A new Mac OS X trojan being distributed on torrent sites like Paratypic aims to steal Bitcoin virtual currency, security researchers are warning.

A new Mac OS X trojan being distributed on torrent sites like Paratypic aims to steal Bitcoin virtual currency, security researchers are warning.

The malware, called DevilRobber, is bundled inside several Mac applications made available by attackers on file-sharing networks, including a Mac OS X image editing app called GraphicConverter version 7.4, Graham Cluley, senior technology consultant at anti-virus (AV) firm Sophos, said in a blog post Saturday. Once on a machine, the malware attempts to steal a user's Bitcoin digital wallet.

Bitcoins, created in 2009, are a form of virtual currency that can be transferred anonymously from person to person online without going through a bank. They are accepted today by some online merchants and can be traded for actual dollars at online currency exchanges, such as Mtgox.com.

DevilRobber also uses infected Macs to perform “Bitcoin mining,” a way of earning the virtual currency by using a machine's computational power and open-source software to solve cryptographic problems.
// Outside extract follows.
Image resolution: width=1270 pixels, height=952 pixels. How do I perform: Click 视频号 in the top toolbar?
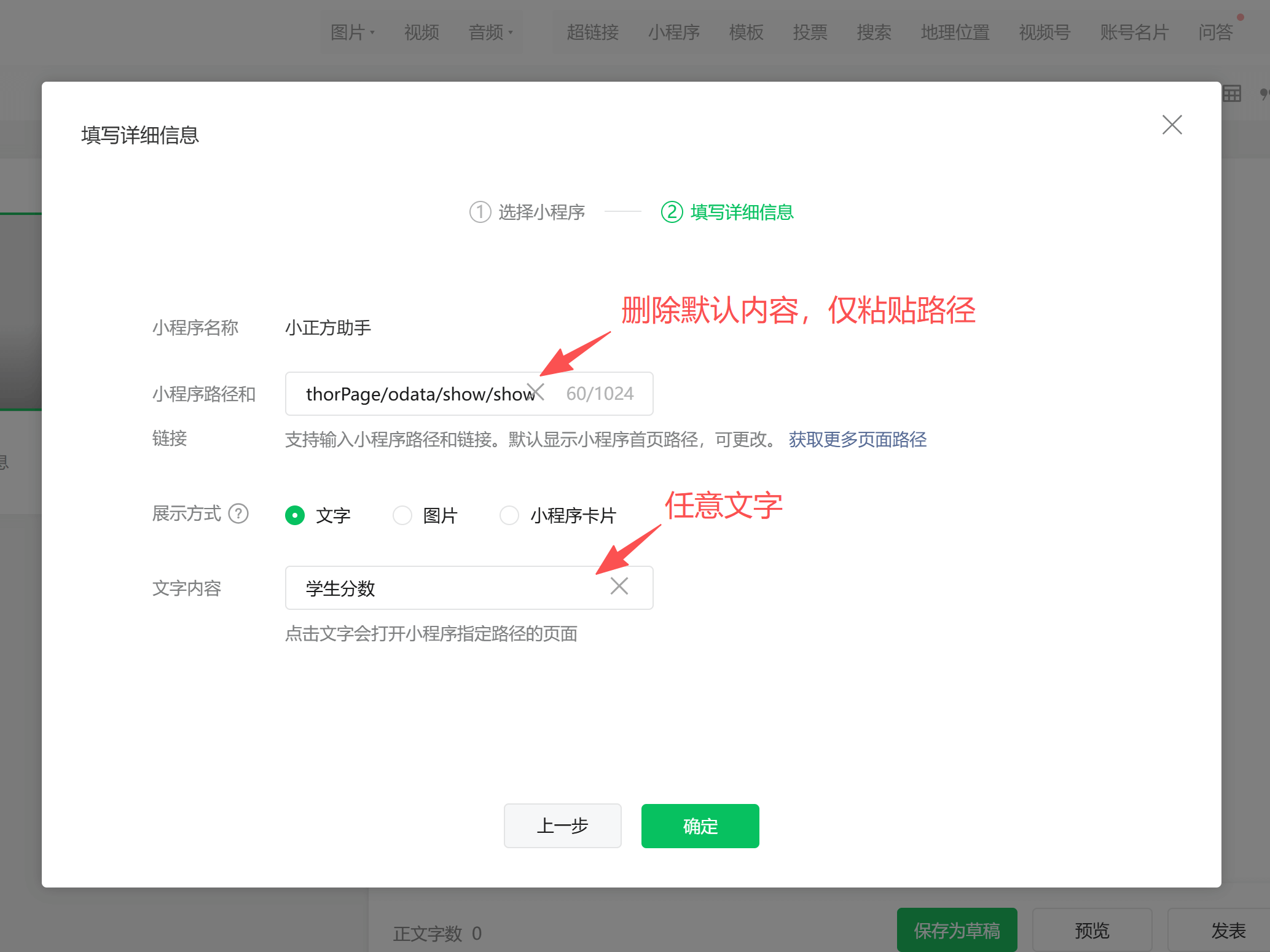tap(1045, 32)
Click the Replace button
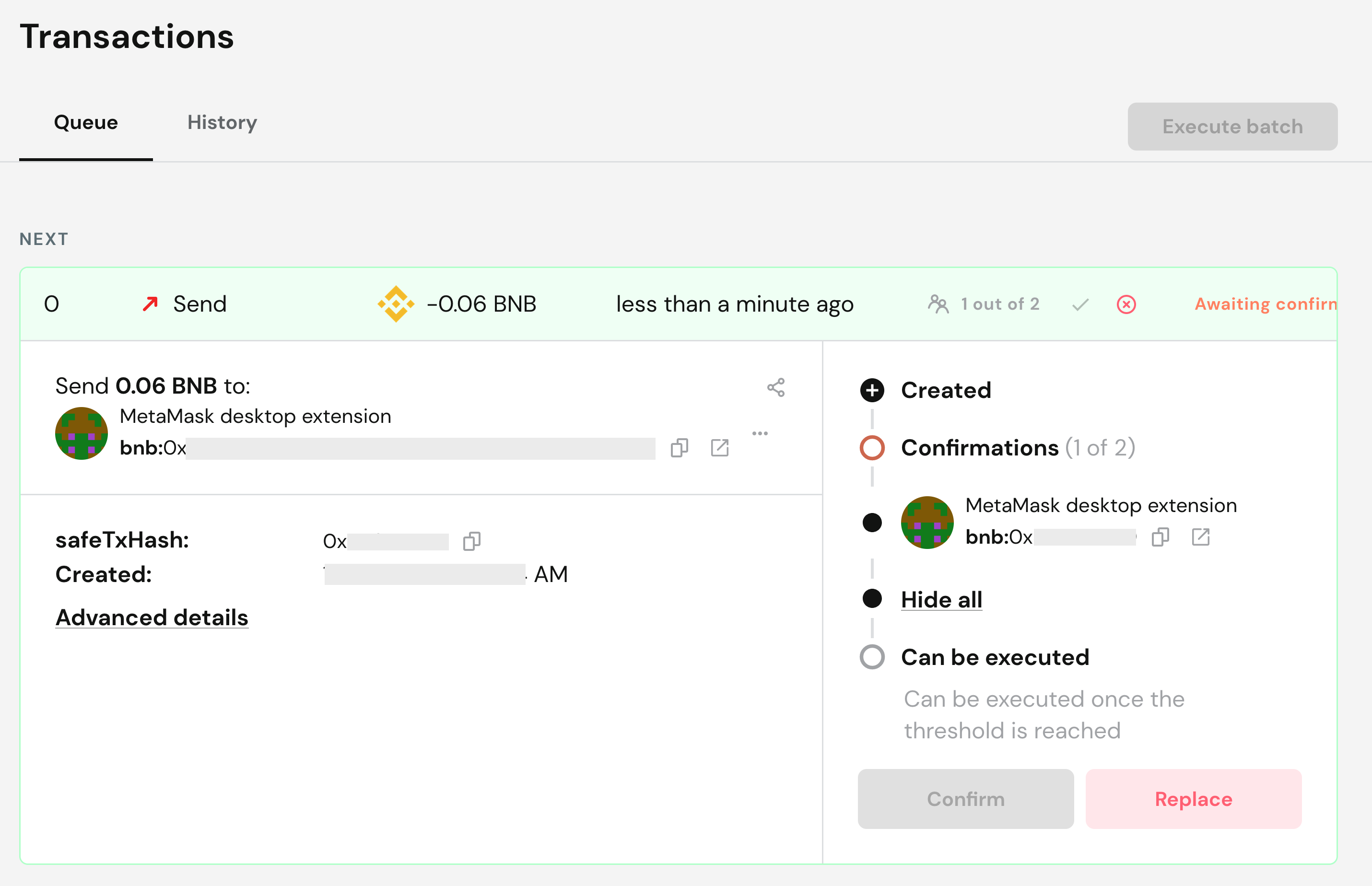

Too, the malware attempts to steal usernames and passwords and spy on users by taking screen shots, Cluley said.

The trojan is not particularly widespread at the moment, as it has only been seen in a handful of Mac apps on torrent sites, researchers at security firm Intego said in a blog post Friday. Overall, the malware is complex and performs several different operations.

“It is a combination of several types of malware: It is a trojan horse, since it is hidden inside other applications; it is a backdoor, as it opens ports and can accept commands from command-and-control servers; it is a stealer, as it steals data and Bitcoin virtual money; and it is spyware, as it sends personal data to remote servers,” Intego researchers wrote.

When the malware-laden program is launched, a script looks for a network traffic blocker, called LittleSnitch. If LittleSnitch is found on the machine, the program terminates.

In June, a trojan identified as Infostealer.Coinbit was propagating in the wild and targeting Bitcoin digital wallets installed on Windows computers.